TASK OBJECTIVE:
Which lines in the records below contain the word "agent"? Copy each one.
—————
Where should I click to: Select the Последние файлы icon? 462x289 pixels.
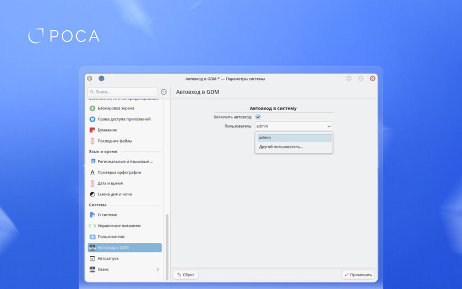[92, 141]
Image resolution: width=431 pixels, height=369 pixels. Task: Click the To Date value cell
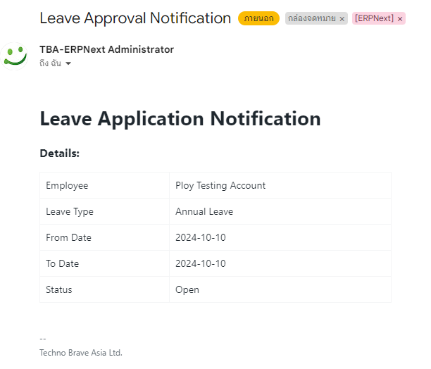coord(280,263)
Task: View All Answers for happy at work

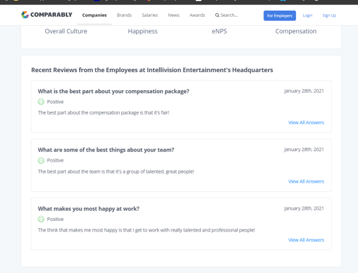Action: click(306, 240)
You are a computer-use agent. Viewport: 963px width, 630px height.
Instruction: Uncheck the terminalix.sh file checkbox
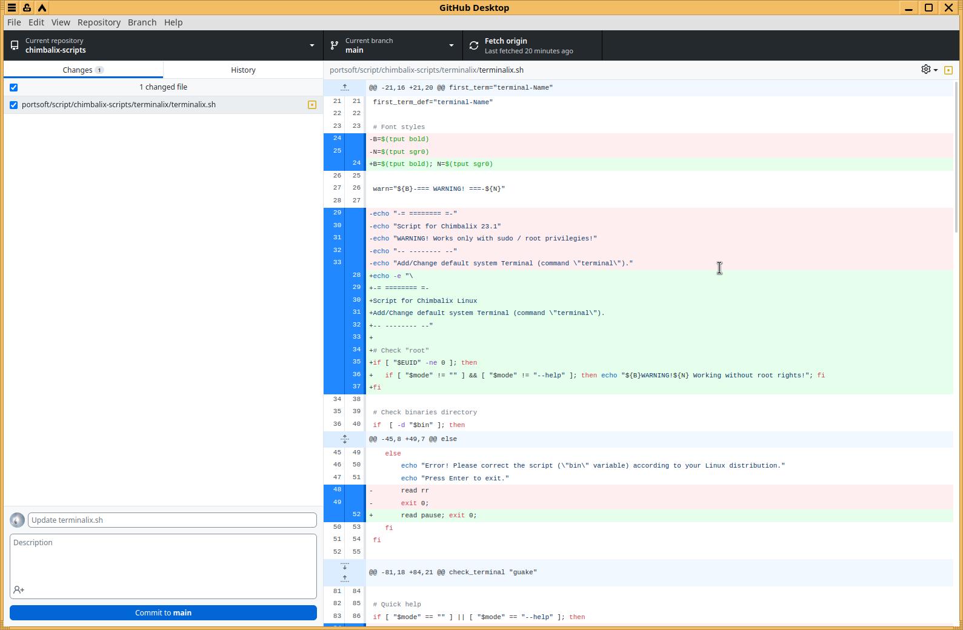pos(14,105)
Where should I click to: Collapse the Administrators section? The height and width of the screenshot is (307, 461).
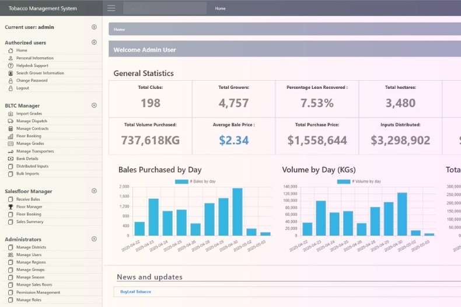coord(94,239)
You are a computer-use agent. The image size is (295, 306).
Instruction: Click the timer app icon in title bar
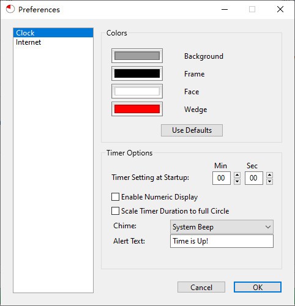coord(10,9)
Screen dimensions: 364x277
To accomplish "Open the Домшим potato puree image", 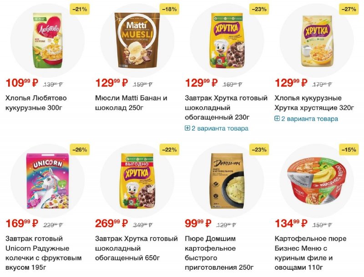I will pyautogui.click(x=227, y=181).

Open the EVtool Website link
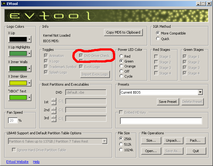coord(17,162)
—————
COMPLETED TASK:
You are a computer-use agent. Viewport: 963px width, 630px height.
You are a computer-use agent. The image size is (295, 306).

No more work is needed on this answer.